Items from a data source

────────────────────────────────────────

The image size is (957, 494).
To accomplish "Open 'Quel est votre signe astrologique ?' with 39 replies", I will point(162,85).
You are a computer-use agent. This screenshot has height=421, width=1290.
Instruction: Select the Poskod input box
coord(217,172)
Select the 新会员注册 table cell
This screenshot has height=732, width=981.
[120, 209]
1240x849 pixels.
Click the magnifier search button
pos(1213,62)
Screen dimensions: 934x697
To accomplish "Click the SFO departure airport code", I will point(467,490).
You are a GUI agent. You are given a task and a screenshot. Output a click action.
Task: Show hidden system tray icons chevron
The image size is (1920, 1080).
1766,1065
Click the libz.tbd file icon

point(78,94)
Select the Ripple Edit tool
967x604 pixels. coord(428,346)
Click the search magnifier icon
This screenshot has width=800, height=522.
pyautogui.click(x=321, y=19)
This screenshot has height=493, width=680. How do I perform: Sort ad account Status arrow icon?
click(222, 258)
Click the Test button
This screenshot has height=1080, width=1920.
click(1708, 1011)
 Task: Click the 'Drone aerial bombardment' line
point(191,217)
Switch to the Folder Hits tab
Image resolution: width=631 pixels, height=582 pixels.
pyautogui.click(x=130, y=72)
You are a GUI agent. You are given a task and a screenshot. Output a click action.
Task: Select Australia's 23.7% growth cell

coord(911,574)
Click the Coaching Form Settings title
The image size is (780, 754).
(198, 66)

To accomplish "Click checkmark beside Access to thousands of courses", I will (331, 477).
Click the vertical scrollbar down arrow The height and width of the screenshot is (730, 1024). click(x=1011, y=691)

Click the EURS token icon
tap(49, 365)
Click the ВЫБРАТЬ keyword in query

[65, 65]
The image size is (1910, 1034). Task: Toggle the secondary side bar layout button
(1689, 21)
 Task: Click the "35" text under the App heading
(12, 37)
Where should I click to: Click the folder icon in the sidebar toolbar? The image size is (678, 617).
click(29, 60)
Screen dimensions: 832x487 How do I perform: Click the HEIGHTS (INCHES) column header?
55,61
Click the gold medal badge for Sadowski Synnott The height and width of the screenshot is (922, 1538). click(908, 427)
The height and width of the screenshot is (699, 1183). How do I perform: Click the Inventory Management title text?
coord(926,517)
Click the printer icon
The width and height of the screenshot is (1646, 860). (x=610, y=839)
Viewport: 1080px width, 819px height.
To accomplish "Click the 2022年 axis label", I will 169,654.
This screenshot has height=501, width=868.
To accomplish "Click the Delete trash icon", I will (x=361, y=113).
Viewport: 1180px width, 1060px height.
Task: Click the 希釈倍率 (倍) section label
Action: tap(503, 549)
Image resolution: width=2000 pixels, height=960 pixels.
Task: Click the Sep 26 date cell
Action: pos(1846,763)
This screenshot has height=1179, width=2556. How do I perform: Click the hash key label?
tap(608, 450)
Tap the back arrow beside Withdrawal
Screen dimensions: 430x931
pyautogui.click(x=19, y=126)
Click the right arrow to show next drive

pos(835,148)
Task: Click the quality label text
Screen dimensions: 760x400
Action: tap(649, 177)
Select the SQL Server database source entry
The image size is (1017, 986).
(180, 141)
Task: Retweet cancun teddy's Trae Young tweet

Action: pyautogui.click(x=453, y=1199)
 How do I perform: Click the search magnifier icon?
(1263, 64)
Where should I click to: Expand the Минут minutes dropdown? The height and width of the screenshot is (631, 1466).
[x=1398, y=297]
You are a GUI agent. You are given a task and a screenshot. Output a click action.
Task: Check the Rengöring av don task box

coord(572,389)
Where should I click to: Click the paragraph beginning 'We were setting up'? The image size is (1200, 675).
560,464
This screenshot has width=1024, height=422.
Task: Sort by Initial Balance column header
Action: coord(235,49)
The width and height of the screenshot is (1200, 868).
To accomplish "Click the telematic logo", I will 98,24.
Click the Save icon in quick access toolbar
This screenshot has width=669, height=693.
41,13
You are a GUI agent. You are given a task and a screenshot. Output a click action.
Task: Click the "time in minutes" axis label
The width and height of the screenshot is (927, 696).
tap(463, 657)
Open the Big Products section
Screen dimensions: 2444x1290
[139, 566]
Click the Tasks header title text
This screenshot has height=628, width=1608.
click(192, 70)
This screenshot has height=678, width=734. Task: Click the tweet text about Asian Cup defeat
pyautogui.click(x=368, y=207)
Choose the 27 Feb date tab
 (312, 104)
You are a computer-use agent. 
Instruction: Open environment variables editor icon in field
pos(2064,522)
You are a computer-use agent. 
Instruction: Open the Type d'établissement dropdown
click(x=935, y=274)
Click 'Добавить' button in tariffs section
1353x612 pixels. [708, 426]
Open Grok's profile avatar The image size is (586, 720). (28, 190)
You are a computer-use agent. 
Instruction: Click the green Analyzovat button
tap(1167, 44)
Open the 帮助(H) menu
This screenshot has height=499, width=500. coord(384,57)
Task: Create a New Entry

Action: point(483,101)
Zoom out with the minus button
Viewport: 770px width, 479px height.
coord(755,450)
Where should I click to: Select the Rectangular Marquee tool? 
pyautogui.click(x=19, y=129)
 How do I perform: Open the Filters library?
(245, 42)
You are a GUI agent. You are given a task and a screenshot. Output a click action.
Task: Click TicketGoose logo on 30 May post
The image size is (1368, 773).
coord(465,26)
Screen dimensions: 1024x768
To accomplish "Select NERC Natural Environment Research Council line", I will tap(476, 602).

────────────────────────────────────────

Write each line of the data above out again without altering a word.

**RESULT FOR THIS TASK**:
The image size is (957, 494).
To accomplish "Open 'Quel est votre signe astrologique ?' with 39 replies", I will point(162,85).
You are a computer-use agent. This screenshot has height=421, width=1290.
Instruction: Select the Poskod input box
coord(217,172)
Select the 新会员注册 table cell
This screenshot has height=732, width=981.
[120, 209]
1240x849 pixels.
Click the magnifier search button
pos(1213,62)
Screen dimensions: 934x697
To accomplish "Click the SFO departure airport code", I will point(467,490).
You are a GUI agent. You are given a task and a screenshot. Output a click action.
Task: Show hidden system tray icons chevron
The image size is (1920, 1080).
1766,1065
Click the libz.tbd file icon

point(78,94)
Select the Ripple Edit tool
967x604 pixels. coord(428,346)
Click the search magnifier icon
This screenshot has width=800, height=522.
pyautogui.click(x=321, y=19)
This screenshot has height=493, width=680. How do I perform: Sort ad account Status arrow icon?
click(222, 258)
Click the Test button
This screenshot has height=1080, width=1920.
click(1708, 1011)
 Task: Click the 'Drone aerial bombardment' line
point(191,217)
Switch to the Folder Hits tab
Image resolution: width=631 pixels, height=582 pixels.
pyautogui.click(x=130, y=72)
You are a GUI agent. You are given a task and a screenshot. Output a click action.
Task: Select Australia's 23.7% growth cell

coord(911,574)
Click the Coaching Form Settings title
The image size is (780, 754).
(198, 66)

To accomplish "Click checkmark beside Access to thousands of courses", I will (331, 477).
Click the vertical scrollbar down arrow The height and width of the screenshot is (730, 1024). click(x=1011, y=691)

Click the EURS token icon
tap(49, 365)
Click the ВЫБРАТЬ keyword in query

[65, 65]
The image size is (1910, 1034). Task: Toggle the secondary side bar layout button
(1689, 21)
 Task: Click the "35" text under the App heading
(12, 37)
Where should I click to: Click the folder icon in the sidebar toolbar? The image size is (678, 617).
click(29, 60)
Screen dimensions: 832x487 How do I perform: Click the HEIGHTS (INCHES) column header?
55,61
Click the gold medal badge for Sadowski Synnott The height and width of the screenshot is (922, 1538). click(908, 427)
The height and width of the screenshot is (699, 1183). How do I perform: Click the Inventory Management title text?
coord(926,517)
Click the printer icon
The width and height of the screenshot is (1646, 860). (x=610, y=839)
Viewport: 1080px width, 819px height.
To accomplish "Click the 2022年 axis label", I will 169,654.
This screenshot has height=501, width=868.
To accomplish "Click the Delete trash icon", I will (x=361, y=113).
Viewport: 1180px width, 1060px height.
Task: Click the 希釈倍率 (倍) section label
Action: tap(503, 549)
Image resolution: width=2000 pixels, height=960 pixels.
Task: Click the Sep 26 date cell
Action: pos(1846,763)
This screenshot has height=1179, width=2556. How do I perform: Click the hash key label?
tap(608, 450)
Tap the back arrow beside Withdrawal
Screen dimensions: 430x931
pyautogui.click(x=19, y=126)
Click the right arrow to show next drive

pos(835,148)
Task: Click the quality label text
Screen dimensions: 760x400
Action: tap(649, 177)
Select the SQL Server database source entry
The image size is (1017, 986).
(180, 141)
Task: Retweet cancun teddy's Trae Young tweet

Action: pyautogui.click(x=453, y=1199)
 How do I perform: Click the search magnifier icon?
(1263, 64)
Where should I click to: Expand the Минут minutes dropdown? The height and width of the screenshot is (631, 1466).
[x=1398, y=297]
You are a GUI agent. You are given a task and a screenshot. Output a click action.
Task: Check the Rengöring av don task box

coord(572,389)
Where should I click to: Click the paragraph beginning 'We were setting up'? The image size is (1200, 675).
560,464
This screenshot has width=1024, height=422.
Task: Sort by Initial Balance column header
Action: coord(235,49)
The width and height of the screenshot is (1200, 868).
To accomplish "Click the telematic logo", I will 98,24.
Click the Save icon in quick access toolbar
This screenshot has width=669, height=693.
41,13
You are a GUI agent. You are given a task and a screenshot. Output a click action.
Task: Click the "time in minutes" axis label
The width and height of the screenshot is (927, 696).
tap(463, 657)
Open the Big Products section
Screen dimensions: 2444x1290
[139, 566]
Click the Tasks header title text
This screenshot has height=628, width=1608.
click(192, 70)
This screenshot has height=678, width=734. Task: Click the tweet text about Asian Cup defeat
pyautogui.click(x=368, y=207)
Choose the 27 Feb date tab
 (312, 104)
You are a computer-use agent. 
Instruction: Open environment variables editor icon in field
pos(2064,522)
You are a computer-use agent. 
Instruction: Open the Type d'établissement dropdown
click(x=935, y=274)
Click 'Добавить' button in tariffs section
1353x612 pixels. [708, 426]
Open Grok's profile avatar The image size is (586, 720). (28, 190)
You are a computer-use agent. 
Instruction: Click the green Analyzovat button
tap(1167, 44)
Open the 帮助(H) menu
This screenshot has height=499, width=500. coord(384,57)
Task: Create a New Entry

Action: point(483,101)
Zoom out with the minus button
Viewport: 770px width, 479px height.
coord(755,450)
Where should I click to: Select the Rectangular Marquee tool? 
pyautogui.click(x=19, y=129)
 How do I perform: Open the Filters library?
(245, 42)
You are a GUI agent. You are given a task and a screenshot. Output a click action.
Task: Click TicketGoose logo on 30 May post
The image size is (1368, 773).
coord(465,26)
Screen dimensions: 1024x768
To accomplish "Select NERC Natural Environment Research Council line", I will tap(476, 602).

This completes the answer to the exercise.